Identify every line in the listing that contains the string "hatched", treating case as significant, and copy each such line.

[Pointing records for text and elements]
┌────────
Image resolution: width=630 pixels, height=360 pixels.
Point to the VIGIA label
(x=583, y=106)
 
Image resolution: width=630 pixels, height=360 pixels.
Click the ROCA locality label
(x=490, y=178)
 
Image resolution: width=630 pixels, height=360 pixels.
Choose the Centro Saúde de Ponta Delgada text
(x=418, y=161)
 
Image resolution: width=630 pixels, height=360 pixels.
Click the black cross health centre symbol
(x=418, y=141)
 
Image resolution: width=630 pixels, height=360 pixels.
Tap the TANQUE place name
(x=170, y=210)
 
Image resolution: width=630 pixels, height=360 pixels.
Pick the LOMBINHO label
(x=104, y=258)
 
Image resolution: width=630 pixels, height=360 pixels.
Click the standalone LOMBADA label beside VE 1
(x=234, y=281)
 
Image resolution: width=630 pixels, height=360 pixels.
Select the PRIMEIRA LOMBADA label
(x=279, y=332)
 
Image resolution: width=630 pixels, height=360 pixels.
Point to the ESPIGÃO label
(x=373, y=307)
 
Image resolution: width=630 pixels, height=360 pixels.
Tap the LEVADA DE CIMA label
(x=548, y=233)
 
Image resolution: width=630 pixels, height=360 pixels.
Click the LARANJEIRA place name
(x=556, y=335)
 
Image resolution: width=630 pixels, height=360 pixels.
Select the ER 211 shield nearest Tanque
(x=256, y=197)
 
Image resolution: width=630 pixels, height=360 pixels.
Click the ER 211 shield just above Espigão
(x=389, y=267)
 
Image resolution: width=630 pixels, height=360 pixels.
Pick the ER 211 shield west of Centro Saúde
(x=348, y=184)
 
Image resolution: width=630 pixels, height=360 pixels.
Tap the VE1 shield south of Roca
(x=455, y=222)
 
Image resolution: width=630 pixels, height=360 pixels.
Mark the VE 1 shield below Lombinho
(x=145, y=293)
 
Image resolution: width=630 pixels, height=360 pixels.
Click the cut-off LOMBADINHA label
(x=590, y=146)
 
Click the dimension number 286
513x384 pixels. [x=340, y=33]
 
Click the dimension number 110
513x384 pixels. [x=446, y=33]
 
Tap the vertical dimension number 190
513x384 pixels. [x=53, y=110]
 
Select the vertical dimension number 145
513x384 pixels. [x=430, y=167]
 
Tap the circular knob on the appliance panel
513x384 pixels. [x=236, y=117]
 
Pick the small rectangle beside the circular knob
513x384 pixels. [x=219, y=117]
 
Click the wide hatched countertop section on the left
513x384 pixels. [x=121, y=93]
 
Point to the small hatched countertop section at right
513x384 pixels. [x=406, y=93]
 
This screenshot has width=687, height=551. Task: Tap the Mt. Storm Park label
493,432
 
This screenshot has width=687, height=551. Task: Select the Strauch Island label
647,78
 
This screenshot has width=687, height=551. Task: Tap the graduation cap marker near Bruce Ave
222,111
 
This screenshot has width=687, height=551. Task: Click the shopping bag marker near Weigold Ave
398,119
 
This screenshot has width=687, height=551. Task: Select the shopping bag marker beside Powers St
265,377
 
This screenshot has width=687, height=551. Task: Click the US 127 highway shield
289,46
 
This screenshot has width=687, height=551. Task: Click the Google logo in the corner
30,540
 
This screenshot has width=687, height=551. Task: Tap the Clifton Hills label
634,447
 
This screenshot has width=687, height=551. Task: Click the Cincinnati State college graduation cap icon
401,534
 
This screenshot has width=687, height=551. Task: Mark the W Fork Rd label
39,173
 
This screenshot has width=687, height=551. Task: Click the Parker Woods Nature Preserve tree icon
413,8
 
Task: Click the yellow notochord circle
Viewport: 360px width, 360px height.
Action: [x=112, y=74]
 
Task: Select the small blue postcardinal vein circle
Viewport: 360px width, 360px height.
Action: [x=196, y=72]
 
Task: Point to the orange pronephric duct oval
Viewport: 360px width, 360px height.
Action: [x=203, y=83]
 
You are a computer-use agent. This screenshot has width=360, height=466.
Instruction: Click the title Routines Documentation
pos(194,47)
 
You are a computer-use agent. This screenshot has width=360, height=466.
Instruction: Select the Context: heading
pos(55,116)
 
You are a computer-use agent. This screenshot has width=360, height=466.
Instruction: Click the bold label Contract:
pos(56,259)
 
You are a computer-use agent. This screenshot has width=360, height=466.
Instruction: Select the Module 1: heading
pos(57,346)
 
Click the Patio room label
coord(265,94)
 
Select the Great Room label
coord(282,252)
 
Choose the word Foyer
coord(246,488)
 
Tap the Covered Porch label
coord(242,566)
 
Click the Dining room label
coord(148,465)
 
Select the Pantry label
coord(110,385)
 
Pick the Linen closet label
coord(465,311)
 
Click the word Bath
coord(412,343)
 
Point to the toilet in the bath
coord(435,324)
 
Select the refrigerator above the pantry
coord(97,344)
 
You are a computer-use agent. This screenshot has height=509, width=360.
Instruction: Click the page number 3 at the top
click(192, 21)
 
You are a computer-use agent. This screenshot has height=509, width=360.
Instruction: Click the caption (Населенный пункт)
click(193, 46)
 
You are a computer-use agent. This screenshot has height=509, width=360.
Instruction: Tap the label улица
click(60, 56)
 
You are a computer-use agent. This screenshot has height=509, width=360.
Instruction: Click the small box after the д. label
└────────
Expected answer
Click the wide hatched countertop section on the left
Point to the small hatched countertop section at right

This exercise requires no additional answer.